Photo by Brett Jordan on Unsplash

So far we’ve extensively discussed Image processing and the corresponding subfield Computer Vision. It’s time to switch the gears to yet another interesting topic in deep learning (i.e) NLP stands for Natural Language Processing. The core theme of NLP is to make computers understand human languages.

The wide range of NLP applications include chatbots, automatic voice response systems, language translation, speech to text conversion and many more. The most popular NLP Robots which we see in our daily lives are Alexa, google translators to name a few.

Why the need for computers to understand the language? Starting from customer reviews on online products, Twitter comments, and other communications happening in various social platforms need interpretation. With the humongous volume of data exploding day by day, we need to process all the available information swiftly to uplift peoples’ lives. For instance, if someone is on a job hunt, instead of manually searching for the jobs, a simple NLP based model(using keywords) would fetch the available opportunities within a few seconds.

Basic Terminologies used in NLP:

  • Corpus: A collection of entire text data. For instance, if a student is working on a project then the complete thesis is a corpus. In the case of product reviews, the entire collection of customer reviews form the corpus.
  • Document: The individual items in the corpus is referred to as a document.
  • Sentences: The sentences combined together to form a document.
  • Tokens(similar to words with a small difference): The building blocks of sentences. Tokens are similar to words including numbers as well. The smallest block in the NLP is also the tokens.
  • Stopwords: Commonly occurring words(is, are, am, etc), excluding them, will not alter the contextual meaning of the sentence.
  • POS(Parts Of Speech): noun, pronoun, verb, adjective and adverb
  • Stemming: The process of finding the root word of the given token. To cite an example token = running, after stemming = run.
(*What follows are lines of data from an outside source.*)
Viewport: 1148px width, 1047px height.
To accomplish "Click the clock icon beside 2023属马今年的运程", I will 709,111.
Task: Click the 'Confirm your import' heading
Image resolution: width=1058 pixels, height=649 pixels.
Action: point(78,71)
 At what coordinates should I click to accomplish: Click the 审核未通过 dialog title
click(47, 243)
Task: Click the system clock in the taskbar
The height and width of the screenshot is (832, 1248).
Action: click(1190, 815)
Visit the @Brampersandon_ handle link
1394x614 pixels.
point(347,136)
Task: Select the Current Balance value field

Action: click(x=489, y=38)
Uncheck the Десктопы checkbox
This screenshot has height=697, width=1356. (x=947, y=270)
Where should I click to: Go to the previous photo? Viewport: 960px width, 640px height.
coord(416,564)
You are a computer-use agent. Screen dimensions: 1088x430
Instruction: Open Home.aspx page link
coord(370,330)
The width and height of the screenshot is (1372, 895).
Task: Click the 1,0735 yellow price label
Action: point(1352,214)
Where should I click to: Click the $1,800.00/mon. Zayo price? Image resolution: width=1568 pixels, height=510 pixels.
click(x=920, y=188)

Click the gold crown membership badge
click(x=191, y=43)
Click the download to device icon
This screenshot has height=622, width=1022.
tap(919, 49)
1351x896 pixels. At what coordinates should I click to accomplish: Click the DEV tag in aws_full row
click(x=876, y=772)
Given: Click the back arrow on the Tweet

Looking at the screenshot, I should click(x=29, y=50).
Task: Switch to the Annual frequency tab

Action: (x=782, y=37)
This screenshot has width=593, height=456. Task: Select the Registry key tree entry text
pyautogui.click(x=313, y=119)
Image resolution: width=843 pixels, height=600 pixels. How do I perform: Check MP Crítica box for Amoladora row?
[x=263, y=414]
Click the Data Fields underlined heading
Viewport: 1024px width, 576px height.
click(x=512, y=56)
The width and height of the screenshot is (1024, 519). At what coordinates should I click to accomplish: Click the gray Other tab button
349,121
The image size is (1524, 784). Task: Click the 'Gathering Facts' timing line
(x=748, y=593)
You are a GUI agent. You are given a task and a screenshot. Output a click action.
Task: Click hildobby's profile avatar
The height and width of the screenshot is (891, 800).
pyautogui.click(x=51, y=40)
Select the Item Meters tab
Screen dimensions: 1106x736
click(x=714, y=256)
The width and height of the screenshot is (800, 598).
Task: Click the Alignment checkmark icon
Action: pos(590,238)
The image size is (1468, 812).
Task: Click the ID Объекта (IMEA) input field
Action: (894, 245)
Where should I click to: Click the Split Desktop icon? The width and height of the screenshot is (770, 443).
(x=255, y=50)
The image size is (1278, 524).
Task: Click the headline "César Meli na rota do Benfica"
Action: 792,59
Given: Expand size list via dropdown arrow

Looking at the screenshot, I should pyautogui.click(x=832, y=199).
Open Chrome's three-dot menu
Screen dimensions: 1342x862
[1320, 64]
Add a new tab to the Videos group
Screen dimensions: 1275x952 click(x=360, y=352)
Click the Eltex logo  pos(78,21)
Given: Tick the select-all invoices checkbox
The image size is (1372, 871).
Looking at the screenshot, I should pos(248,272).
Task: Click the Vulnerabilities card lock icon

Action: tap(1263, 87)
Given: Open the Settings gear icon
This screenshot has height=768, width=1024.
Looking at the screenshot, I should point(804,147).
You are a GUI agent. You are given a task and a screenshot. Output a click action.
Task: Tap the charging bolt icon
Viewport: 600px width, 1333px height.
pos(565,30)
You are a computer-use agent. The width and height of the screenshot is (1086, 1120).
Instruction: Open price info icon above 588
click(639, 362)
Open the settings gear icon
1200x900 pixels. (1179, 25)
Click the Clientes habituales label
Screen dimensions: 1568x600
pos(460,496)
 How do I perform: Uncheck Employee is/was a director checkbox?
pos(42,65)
Stemming helps to reduce the token count by retaining only the root word. A document may contain ran, running, run which all imply the root word run. So instead of having 3 token ids, we could just have 1.

Stemming is achieved by having conditional codings such as if the word ends with ‘ing’ then it could be removed. Stemming is an inflexible approach, not always produces a meaningful result.

  • Lemmatization: The objective of the lemmatization is also the same as Stemming. But the process flow is different and very proper. It tries to find the synonym/meaning of the word and then it actually replaces it with the root word. The entire procedure is time-consuming but the outcome is more accurate when compared to Stemmer.
  • Tokenization: Since computers cannot understand raw tokens directly, we should convert the tokens into numbers. Each unique token is assigned with a running sequence number and this process is referred to as tokenization.

“Wow! This approach is really quick and super smart”

Tokenization results:

Wow = 1, This = 2, approach = 3, is = 4, really = 5, quick = 6, and = 7, super = 8, smart = 9.

These are a few interesting terms in NLP. We’ll explore more in the upcoming articles.